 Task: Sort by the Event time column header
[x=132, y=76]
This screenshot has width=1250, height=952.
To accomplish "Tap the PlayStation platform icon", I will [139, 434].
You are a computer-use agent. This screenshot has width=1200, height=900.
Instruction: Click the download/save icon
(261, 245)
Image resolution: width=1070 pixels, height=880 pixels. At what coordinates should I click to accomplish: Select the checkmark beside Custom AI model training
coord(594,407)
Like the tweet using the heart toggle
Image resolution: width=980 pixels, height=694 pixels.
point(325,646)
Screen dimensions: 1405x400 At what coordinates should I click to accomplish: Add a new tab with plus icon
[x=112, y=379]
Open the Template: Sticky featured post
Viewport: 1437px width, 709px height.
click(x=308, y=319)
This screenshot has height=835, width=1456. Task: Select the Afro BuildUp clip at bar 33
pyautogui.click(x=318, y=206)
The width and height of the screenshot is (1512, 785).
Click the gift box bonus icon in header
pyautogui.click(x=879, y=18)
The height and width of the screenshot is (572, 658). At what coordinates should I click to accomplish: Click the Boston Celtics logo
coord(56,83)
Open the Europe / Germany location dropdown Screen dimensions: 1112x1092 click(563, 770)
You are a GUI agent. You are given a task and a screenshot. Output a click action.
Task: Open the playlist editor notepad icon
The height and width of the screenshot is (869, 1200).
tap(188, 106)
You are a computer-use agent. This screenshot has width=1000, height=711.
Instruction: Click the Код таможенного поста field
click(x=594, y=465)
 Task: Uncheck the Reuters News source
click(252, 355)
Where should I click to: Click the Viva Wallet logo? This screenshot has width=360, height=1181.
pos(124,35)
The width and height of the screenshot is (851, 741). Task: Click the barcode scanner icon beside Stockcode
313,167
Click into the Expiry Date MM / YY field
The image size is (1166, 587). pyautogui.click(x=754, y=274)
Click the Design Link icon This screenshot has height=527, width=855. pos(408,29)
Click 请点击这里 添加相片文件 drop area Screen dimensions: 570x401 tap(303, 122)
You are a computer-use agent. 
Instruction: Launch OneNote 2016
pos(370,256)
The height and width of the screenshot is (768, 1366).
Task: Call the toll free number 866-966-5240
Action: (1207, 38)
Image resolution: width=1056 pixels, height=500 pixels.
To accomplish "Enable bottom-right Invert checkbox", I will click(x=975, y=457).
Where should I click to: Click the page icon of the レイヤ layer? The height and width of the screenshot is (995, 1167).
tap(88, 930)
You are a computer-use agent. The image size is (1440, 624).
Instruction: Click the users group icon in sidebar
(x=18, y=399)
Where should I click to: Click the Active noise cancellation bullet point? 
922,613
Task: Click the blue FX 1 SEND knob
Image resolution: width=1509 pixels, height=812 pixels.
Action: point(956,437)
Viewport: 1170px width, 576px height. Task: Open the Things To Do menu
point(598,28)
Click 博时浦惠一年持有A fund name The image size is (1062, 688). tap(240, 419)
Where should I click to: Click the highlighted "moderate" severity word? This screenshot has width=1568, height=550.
-- -- --
§ **WORK TO DO**: Return all of the entries above verbatim, with every line unchanged and in its original order.

§ **CORRECT ANSWER**:
 Task: Sort by the Event time column header
[x=132, y=76]
This screenshot has width=1250, height=952.
To accomplish "Tap the PlayStation platform icon", I will [139, 434].
You are a computer-use agent. This screenshot has width=1200, height=900.
Instruction: Click the download/save icon
(261, 245)
Image resolution: width=1070 pixels, height=880 pixels. At what coordinates should I click to accomplish: Select the checkmark beside Custom AI model training
coord(594,407)
Like the tweet using the heart toggle
Image resolution: width=980 pixels, height=694 pixels.
point(325,646)
Screen dimensions: 1405x400 At what coordinates should I click to accomplish: Add a new tab with plus icon
[x=112, y=379]
Open the Template: Sticky featured post
Viewport: 1437px width, 709px height.
click(x=308, y=319)
This screenshot has height=835, width=1456. Task: Select the Afro BuildUp clip at bar 33
pyautogui.click(x=318, y=206)
The width and height of the screenshot is (1512, 785).
Click the gift box bonus icon in header
pyautogui.click(x=879, y=18)
The height and width of the screenshot is (572, 658). At what coordinates should I click to accomplish: Click the Boston Celtics logo
coord(56,83)
Open the Europe / Germany location dropdown Screen dimensions: 1112x1092 click(563, 770)
You are a GUI agent. You are given a task and a screenshot. Output a click action.
Task: Open the playlist editor notepad icon
The height and width of the screenshot is (869, 1200).
tap(188, 106)
You are a computer-use agent. This screenshot has width=1000, height=711.
Instruction: Click the Код таможенного поста field
click(x=594, y=465)
 Task: Uncheck the Reuters News source
click(252, 355)
Where should I click to: Click the Viva Wallet logo? This screenshot has width=360, height=1181.
pos(124,35)
The width and height of the screenshot is (851, 741). Task: Click the barcode scanner icon beside Stockcode
313,167
Click into the Expiry Date MM / YY field
The image size is (1166, 587). pyautogui.click(x=754, y=274)
Click the Design Link icon This screenshot has height=527, width=855. pos(408,29)
Click 请点击这里 添加相片文件 drop area Screen dimensions: 570x401 tap(303, 122)
You are a computer-use agent. 
Instruction: Launch OneNote 2016
pos(370,256)
The height and width of the screenshot is (768, 1366).
Task: Call the toll free number 866-966-5240
Action: (1207, 38)
Image resolution: width=1056 pixels, height=500 pixels.
To accomplish "Enable bottom-right Invert checkbox", I will click(x=975, y=457).
Where should I click to: Click the page icon of the レイヤ layer? The height and width of the screenshot is (995, 1167).
tap(88, 930)
You are a computer-use agent. The image size is (1440, 624).
Instruction: Click the users group icon in sidebar
(x=18, y=399)
Where should I click to: Click the Active noise cancellation bullet point? 
922,613
Task: Click the blue FX 1 SEND knob
Image resolution: width=1509 pixels, height=812 pixels.
Action: point(956,437)
Viewport: 1170px width, 576px height. Task: Open the Things To Do menu
point(598,28)
Click 博时浦惠一年持有A fund name The image size is (1062, 688). tap(240, 419)
Where should I click to: Click the highlighted "moderate" severity word? This screenshot has width=1568, height=550.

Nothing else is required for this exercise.